It also isn’t out of nowhere that I am interested in cryptography - which also interestingly deals with things that don’t normally come up in a pure functional context - after all, the idea of “secret data” that “must not be known” is an odd one - how does one describe “My Secret Key” when “Mine” is a relative concept - an implementation detail? Also, how do I talk about something that fundamentally I can’t have - like “Your Secret Key”?
You’ll note that just like memory layouts & management being an implementation detail that is more or less of no use in the pure and abstract world, cryptography also has almost no use in the pure world itself either, because it is concerned with providing integrity and authenticity in order to keep the pure world pure - just like memory layouts and calling conventions are an implementation detail to be dealt with by the compiler specific to that machine, OS, and architecture.
So, what is this odd similarity that they share - these things that we should only care about enough to make it such that we no longer care about?

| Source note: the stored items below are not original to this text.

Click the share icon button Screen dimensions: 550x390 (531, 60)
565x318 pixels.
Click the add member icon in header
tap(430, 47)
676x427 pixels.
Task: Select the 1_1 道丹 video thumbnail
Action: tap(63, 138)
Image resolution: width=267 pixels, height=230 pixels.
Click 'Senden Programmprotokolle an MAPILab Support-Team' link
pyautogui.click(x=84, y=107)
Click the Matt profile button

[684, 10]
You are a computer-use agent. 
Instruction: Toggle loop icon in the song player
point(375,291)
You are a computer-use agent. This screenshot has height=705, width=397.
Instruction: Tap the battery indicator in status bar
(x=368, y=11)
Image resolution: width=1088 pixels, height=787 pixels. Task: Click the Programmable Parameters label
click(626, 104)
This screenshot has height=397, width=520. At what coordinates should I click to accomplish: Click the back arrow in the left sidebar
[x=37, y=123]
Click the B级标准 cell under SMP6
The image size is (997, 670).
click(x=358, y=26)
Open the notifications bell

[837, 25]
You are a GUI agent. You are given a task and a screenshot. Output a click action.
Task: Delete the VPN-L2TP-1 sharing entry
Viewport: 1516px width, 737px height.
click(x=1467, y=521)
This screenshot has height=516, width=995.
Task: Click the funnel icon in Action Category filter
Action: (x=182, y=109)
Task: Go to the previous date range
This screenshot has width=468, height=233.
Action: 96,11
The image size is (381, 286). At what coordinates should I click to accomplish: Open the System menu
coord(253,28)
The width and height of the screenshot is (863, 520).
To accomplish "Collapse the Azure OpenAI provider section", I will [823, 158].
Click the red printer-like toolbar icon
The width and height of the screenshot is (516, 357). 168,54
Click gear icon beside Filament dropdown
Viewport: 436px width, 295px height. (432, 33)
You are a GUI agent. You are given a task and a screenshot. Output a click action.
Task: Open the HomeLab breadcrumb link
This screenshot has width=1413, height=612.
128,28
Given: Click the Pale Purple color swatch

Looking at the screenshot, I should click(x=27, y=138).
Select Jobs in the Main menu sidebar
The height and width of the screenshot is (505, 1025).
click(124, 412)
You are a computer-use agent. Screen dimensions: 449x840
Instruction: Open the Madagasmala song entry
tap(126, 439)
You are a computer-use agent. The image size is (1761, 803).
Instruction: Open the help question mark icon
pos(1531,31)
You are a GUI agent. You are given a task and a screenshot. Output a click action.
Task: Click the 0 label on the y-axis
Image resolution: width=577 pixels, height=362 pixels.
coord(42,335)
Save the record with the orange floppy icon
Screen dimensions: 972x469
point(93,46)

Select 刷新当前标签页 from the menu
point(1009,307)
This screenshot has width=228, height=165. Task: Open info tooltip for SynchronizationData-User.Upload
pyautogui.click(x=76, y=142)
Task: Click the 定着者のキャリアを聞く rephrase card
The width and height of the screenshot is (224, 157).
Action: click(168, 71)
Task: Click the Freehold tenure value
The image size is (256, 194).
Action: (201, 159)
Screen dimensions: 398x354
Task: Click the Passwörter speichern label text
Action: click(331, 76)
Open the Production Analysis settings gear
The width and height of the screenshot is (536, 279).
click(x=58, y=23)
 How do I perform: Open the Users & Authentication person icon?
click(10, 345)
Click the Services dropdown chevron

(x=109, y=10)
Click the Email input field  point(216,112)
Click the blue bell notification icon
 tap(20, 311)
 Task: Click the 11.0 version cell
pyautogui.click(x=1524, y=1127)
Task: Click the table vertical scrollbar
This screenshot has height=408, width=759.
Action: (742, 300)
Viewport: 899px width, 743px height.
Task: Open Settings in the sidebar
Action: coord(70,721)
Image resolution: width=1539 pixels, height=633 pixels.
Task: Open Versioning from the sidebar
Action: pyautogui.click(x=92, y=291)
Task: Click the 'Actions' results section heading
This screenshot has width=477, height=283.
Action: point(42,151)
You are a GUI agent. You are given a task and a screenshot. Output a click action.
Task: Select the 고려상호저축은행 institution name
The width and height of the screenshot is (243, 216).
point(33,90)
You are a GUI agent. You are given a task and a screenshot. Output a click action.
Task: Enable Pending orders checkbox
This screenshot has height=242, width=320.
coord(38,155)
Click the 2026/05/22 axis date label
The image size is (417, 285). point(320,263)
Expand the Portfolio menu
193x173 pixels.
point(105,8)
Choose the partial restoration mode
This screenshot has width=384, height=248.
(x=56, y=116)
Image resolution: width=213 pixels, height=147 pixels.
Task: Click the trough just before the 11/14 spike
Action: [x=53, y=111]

Just as I don’t care about my memory layout particulars except that it is fast and correct, I don’t care about my cryptographic algorithm particulars except that they are safe and secure - we care about them enough to make them disappear way-below…
The answer is that memory management, cryptography and secret management, and distributed computing all fall under the purview of something that I have taken to calling “Displacement types”, which is something that I have been slowly developing for several years and have alluded to before - something that I have talked about with individuals in private, but never publicly - but now I feel it is complete enough and I am confident enough to talk about it properly, especially now that I’ve developed it sufficiently to established a relation to memory management and cryptography and even quantum programming (which was also really fun and I should do a write-up on).
NOTE: Way-below and way-above (a particular facet of partial orders) are concepts that I definitely also need to write about as a precursor to displacement types, because displacement is split into two flavors - above and below.
Anyway, this is about the limit of my writing energy. Until next time!